Received 01.08.2025, Revised 25.08.2025, Accepted 29.09.2025
The article presents a comprehensive study of proof in administrative offence proceedings as a key mechanism for establishing legally relevant facts that ensures a balance between public authority and individual rights. The nature of proof is revealed as a multi-level intellectual and legal activity that encompasses not only procedural actions but also evaluative judgments based on the standards of admissibility, sufficiency, and conviction. The author substantiates the argument that these three standards are not self-sufficient but operate as interdependent components of an integrated legal and logical system. It is demonstrated that any disruption of their systemic unity results in formalism, subjectivism, or a de facto deprivation of the person’s guarantees of a fair hearing. The paper outlines the current state of legal regulation of proof under the Code of Ukraine on Administrative Offences, emphasizing the absence of clear definitions of key concepts, criteria for admissibility and sufficiency, and mechanisms for verifying the decision-maker’s conviction. Particular attention is given to practical shortcomings such as automation of decisions, formulaic use of evidence, and disregard for alternative versions of events.
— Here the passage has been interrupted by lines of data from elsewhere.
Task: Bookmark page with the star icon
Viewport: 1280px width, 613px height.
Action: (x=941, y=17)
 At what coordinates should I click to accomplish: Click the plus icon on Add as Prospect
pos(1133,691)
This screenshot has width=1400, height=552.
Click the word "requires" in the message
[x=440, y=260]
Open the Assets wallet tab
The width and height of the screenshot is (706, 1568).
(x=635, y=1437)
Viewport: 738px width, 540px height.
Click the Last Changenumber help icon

A comparative legal analysis is provided of the approaches to proof in Germany, France, the United States, and Poland, where normative models and epistemological foundations of the evidentiary process are more precisely articulated. As a result, the article proposes a three-tier model of proof in administrative offence proceedings, involving the sequential application of the standards of admissibility, sufficiency, and conviction, complemented by requirements for their justification and procedural review. The necessity is argued for codifying relevant provisions, developing methodological recommendations for practitioners, and introducing a unified evidentiary framework in public administration. The article formulates a doctrinal approach to proof as a mechanism for attaining legal truth in administrative proceedings.
proof, administrative offence, admissibility of evidence, sufficiency of evidence, conviction, public jurisdiction, administrative proceedings, legal truth.